-- start of Selected passage --

Guyana and the Case of the Missing Dutch Apology

Trained as a historian, Anil Persaud is an independent researcher. He is currently working on a history of Campbellville and would love to learn from others about its beginnings. He can be reached at persaudk@gmail.com.

Related to reparations, in 2022 Germany returned 22 Benin Bronzes to their home in Nigeria. Closer to home, Barbados officially removed Queen Elizabeth II as its head of state and became the world’s newest republic. Also in late 2022 Susan Hussey apologised and resigned from her honorary position of lady of the royal British household after the leader of the black British charity (Sistah Space), Ngozi Fulani, said “she felt she was being forced to denounce her citizenship when she was “interrogated” by the late queen’s lady-in-waiting about where she “really came from” while attending a Buckingham Palace reception. In October, the European Union’s foreign policy chief Josep Borrell issued an apology for his remarks that:

“Europe is a garden. We have built a garden. Everything works. It is the best combination of political freedom, economic prosperity and social cohesion that the humankind has been able to build – the three things together,” Borrell said during the event. “The rest of the world,” he went on, “is not exactly a garden. Most of the rest of the world is a jungle, and the jungle could invade the garden.”

The Dutch, however, dominated December, beginning with the announcement that king Willem-Alexander of the Netherlands had “commissioned an independent study of the role of the House of Orange-Nassau in colonial history” (the results of which are to be ‘published’). That was followed, on 19th December, when the Dutch government issued its own formal apology for the Netherlands’ role in the history of slavery. Both come after the release of the Dutch government’s report entitled ‘Chains of the Past’, which was presented by the Slavery History Dialogue Group in July 2021. And everyone asked, “Where is Guyana?”

A few days after the Dutch apology, the CARICOM Reparations Commission issued its response acknowledging that “historic though it is, the statement is flawed on the basis that the Prime Minister did not seek the organised input and support of the Caribbean.” The Chairman of the Guyana Reparations Commission expressed “dismay that Guyana was not included in an apology recently issued by the Kingdom of the Netherlands despite almost 200 years of African enslavement in the country,” adding that even though “an indelible Dutch legacy lives through names within the country such as Sparendaam, Vergenoegen, New Amsterdam, Holland and Uitvlugt among others, yet no one from the Netherlands will be coming here.”

Some would argue that they never quite left.

In addition to names of places and things, the ‘indelible Dutch legacy’ lives on in Guyana in three other ways of notable significance: in ghosts, in land law and in the archives, and there is much to be learnt by studying them individually. All of this gets to the question of repairing harms, and each of these carries significant and related Dutch influence.

-- end of Selected passage --
-- start of Input for this task --

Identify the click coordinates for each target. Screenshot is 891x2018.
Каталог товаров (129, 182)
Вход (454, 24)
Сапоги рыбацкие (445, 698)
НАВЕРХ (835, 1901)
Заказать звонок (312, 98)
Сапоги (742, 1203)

-- end of Input for this task --

Required actions:
#1 Answer these questions using the passage on the missing Dutch apology, giving each answer on its own line marked like its question.
(a) How many Benin Bronzes did Germany return to Nigeria in 2022?
(b) On what date did the Dutch government issue its formal apology for the Netherlands' role in the history of slavery?
(c) What is the title of the report presented by the Slavery History Dialogue Group in July 2021?
#2 Rewrite the entries as a Markdown table with the columns No. and Line, starting at the line that contains "Вход (454, 24)" and ending with the last entry, both included. Leave out blank lines.

Written answers:
#1
(a) 22
(b) 19th December
(c) 'Chains of the Past'

#2
| No. | Line |
|---|---|
| 1 | Вход (454, 24) |
| 2 | Сапоги рыбацкие (445, 698) |
| 3 | НАВЕРХ (835, 1901) |
| 4 | Заказать звонок (312, 98) |
| 5 | Сапоги (742, 1203) |